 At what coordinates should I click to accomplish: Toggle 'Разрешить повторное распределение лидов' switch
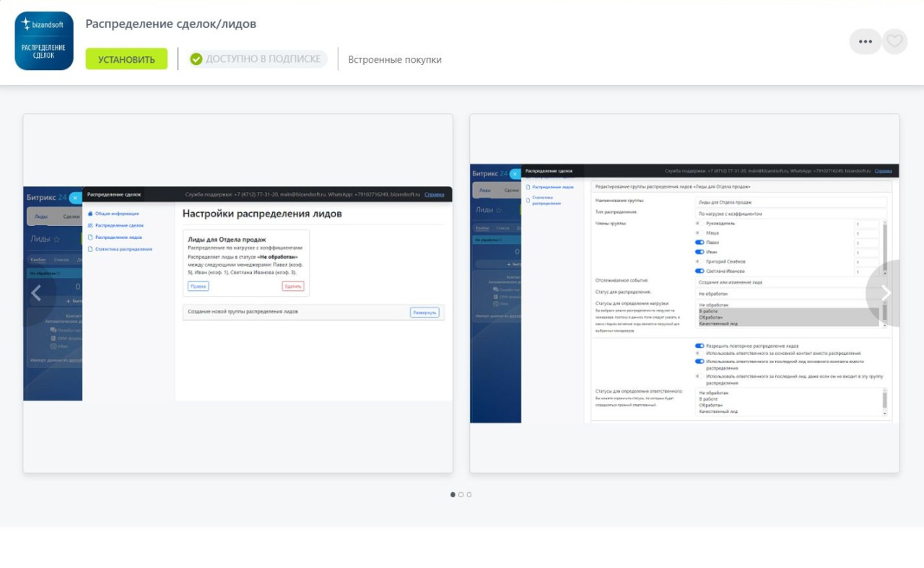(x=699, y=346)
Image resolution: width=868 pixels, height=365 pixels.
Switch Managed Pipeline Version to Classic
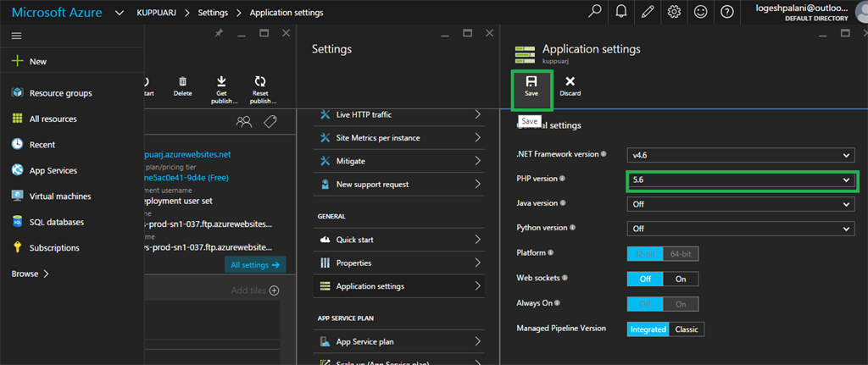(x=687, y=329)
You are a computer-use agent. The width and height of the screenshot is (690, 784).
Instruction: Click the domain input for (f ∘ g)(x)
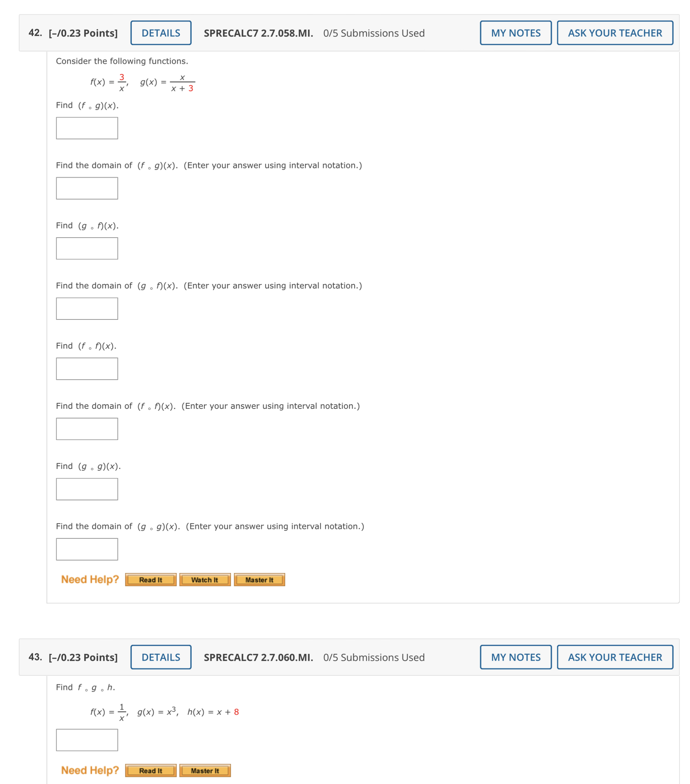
————
What you will do |
Word for word, restate all of the entries above and leave each picture out.

Written answer |
 At what coordinates should I click to accomplish: Toggle 'Разрешить повторное распределение лидов' switch
(x=699, y=346)
Image resolution: width=868 pixels, height=365 pixels.
Switch Managed Pipeline Version to Classic
(x=687, y=329)
You are a computer-use agent. The width and height of the screenshot is (690, 784).
Instruction: Click the domain input for (f ∘ g)(x)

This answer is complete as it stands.